Source text
On the law, the respondent was at the helm at the time the boat ran aground and would bear some liability if he was negligent in the operation of the boat. The test of negligence under maritime law was determined by the actions of the ordinary mariner, rather than the ordinary person. Seamen under criticism should be judged by reference to the situation as it reasonably appeared to them at the time, and not by hindsight, as determined in The Boleslaw Chrobry.113 Although in hindsight, information about tides would have been important information to have, the nature of the tide was not determinative of what reasonably appeared to the respondent at the time of the incident. On the facts, negligence was not proven.

In Lambert v V J Glover Ltd and Another (The Rejoice),114 issues of vicarious liability arose. The claimant, L, sought damages in the sum of £582,348.76 plus interest following a personal injury suffered while working onboard the motor fishing vessel Rejoice. The first defendants, V J Glover Ltd, were the owners of the vessel, and the second defendant, S, was the skipper of the vessel at the material time. L had suffered a serious, unpleasant and lasting injury to his dominant left hand when it was caught between the vessel and the quayside while he was disposing of some rubbish over the side of the vessel. There was a dispute as to the instructions given by the skipper as to this action, and also as to precisely how the vessel had been moored to the quay. On the claimant's case, his injuries arose in circumstances where he was acting under the instructions of S in circumstances where the vessel was inadequately secured in the prevailing weather conditions.

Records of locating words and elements
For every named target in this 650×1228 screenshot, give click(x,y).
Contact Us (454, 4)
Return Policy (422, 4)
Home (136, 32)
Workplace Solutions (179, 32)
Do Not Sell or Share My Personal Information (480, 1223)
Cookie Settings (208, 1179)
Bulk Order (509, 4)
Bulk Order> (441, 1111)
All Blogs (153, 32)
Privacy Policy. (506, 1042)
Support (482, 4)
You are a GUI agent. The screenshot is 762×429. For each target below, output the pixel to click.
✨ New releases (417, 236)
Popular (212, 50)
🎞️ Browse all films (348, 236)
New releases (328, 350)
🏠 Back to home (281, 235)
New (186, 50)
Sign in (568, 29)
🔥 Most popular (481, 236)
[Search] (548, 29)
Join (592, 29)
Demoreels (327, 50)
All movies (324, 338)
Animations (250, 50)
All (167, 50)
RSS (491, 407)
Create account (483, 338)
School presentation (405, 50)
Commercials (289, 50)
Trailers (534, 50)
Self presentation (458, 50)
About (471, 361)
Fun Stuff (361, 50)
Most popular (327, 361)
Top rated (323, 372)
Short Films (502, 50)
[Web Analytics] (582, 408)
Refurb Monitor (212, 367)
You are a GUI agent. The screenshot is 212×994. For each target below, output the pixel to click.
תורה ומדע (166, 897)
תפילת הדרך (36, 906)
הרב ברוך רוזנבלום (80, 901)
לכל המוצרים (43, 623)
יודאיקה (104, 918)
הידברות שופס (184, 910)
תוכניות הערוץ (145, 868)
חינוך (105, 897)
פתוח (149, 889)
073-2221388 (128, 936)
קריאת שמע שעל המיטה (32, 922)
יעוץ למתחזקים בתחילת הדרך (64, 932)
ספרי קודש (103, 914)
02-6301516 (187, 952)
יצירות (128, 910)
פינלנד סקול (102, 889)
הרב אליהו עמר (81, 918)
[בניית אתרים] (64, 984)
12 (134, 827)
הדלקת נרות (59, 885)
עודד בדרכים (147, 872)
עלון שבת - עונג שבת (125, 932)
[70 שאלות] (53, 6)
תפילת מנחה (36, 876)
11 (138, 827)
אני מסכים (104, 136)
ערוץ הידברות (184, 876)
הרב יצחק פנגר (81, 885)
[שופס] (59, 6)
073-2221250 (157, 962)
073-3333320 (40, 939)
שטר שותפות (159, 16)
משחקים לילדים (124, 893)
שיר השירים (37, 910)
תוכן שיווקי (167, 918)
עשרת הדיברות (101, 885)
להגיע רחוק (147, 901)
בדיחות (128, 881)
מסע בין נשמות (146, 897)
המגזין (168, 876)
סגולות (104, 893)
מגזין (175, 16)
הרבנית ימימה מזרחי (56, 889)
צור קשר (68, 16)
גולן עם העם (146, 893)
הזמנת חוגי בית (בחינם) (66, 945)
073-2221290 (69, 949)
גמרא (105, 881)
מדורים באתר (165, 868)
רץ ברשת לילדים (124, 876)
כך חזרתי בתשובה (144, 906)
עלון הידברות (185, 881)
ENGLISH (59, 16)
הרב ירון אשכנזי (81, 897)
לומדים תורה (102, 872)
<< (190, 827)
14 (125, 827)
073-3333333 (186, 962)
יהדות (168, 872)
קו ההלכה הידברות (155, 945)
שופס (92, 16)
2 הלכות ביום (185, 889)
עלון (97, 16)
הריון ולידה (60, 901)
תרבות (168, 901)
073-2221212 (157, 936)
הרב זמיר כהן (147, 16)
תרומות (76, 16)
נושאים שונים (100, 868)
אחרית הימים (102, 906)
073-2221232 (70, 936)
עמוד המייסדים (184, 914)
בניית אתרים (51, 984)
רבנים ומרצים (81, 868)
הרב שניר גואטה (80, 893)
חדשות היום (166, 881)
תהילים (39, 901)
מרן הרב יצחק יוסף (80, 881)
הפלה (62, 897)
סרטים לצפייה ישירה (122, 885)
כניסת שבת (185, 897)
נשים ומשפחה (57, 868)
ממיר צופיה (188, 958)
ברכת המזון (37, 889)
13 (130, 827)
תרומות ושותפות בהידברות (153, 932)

Task description
Carry the maritime negligence text forward from its final sentence. The material above was taken from a different source than the text.

Output for this task
Admiralty Registrar Jervis Kay QC dismissed the claim. Shipowners were usually considered vicariously liable for the negligence of the masters or skipper which they had appointed. They were equally liable if a skipper, by negligence or fault, caused a collision or other injury to property or person. As the claimant in this case was a self-employed share fisherman, he was not an employee. Nonetheless, a ship or vessel was property for the purposes of the Occupiers’ Liability Act 1957, and it followed that the owner was under a duty to maintain the vessel and its operation in a reasonably safe condition in respect of those onboard with its permission. It was incumbent upon the owner to ensure both that the equipment was in good order and that the person appointed as skipper was reasonably competent. However, the injury to L's hand was not caused by any fault of S but was L's own fault. The first defendant was not at fault as the injury was not caused by a person for whom it was vicariously liable, nor was it caused by a defect in the vessel or her equipment. There was insufficient evidence to establish that S was not a proper person to be appointed as skipper of the vessel or, in any event, that the instruction to clean the galley arose as a result of any lack of competence on his part.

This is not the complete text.